パネリストは、それぞれのテーマについて本格的な論文を発表したり、用意している新進気鋭の実務家と学者達であるところ、それぞれの報告では、論文には書かれていないい野心的な視点が打ち出されることもあり、議論を誘発したということができる。くわえて、知的財産法学の分野は、実務との交流が欠かせないところ、今回のシンポジウムの参加者には、パネリスト以外にも、弁理士、弁護士など実務家がおり、相互に有益な情報の交換をなすことができた。今回のシンポジウムを契機に、通常はなかなか一同に会することができないパネリスト相互の間で、インタラクティヴなやりとりをなすことができたことも、シンポジウムの一つの成果ということができよう。

「どこへ行く日本の民主主義 Part2
自民党に明日はあるか」
10月13日、クラーク会館大講堂で連続シンポジウム「どこへ行く日本の民主主義part2」として、中谷元、田中真紀子両代議士をゲストに招いて、「自民党に明日はあるか」を開催した。次期首相候補として国民的な人気も高い田中代議士が来学するとあって、当日は道内各地から700人ほどの聴衆が集まり、会場は立錐の余地もないほど盛況であった。両氏は基調講演の中で、現在の連立政権の中で自民党内における政策論議が沈滞し、重要な政策が十分な議論もなしに決められる状態にあることを指摘した。そして、6月の総選挙で示された民意を謙虚に受け止めたうえで、若手議員が中心になって党内の改革を進める決意を示した。

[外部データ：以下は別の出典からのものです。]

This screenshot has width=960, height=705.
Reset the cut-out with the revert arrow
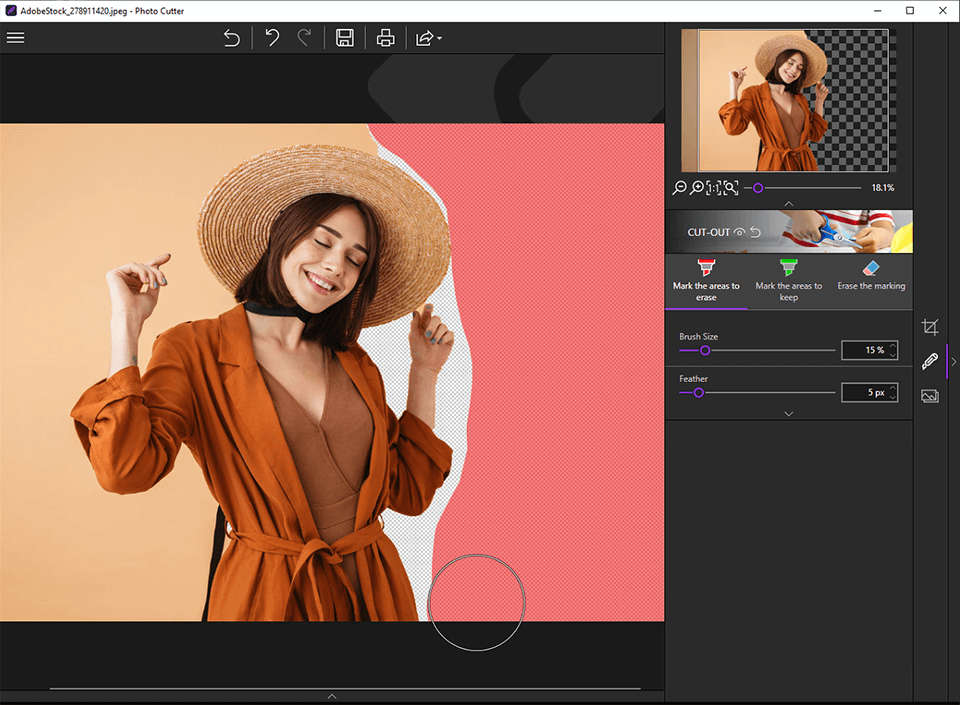756,232
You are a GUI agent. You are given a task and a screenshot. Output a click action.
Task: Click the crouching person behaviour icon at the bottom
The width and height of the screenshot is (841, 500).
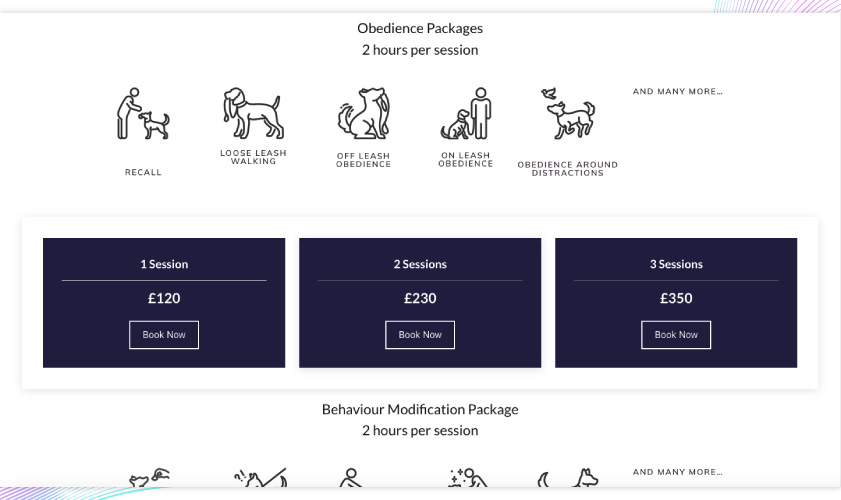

後半のパネルディスカッションでは、山口センター長が司会を務め、自民党改革派の政策理念や21世紀日本のビジョンについて質問をしながら、改革の課題と進め方について議論を行った。両氏は今までの利益誘導型政治からの決別、情報公開を進めた上で受益だけではなく、負担も含めた観点から国民と政策論議を進める意欲を示した。与党の中堅、若手政治家の生の声を聞き、政治の現状についての理解を深めるという点で、いろいろな面で収穫の多いシンポジウムだったと思う。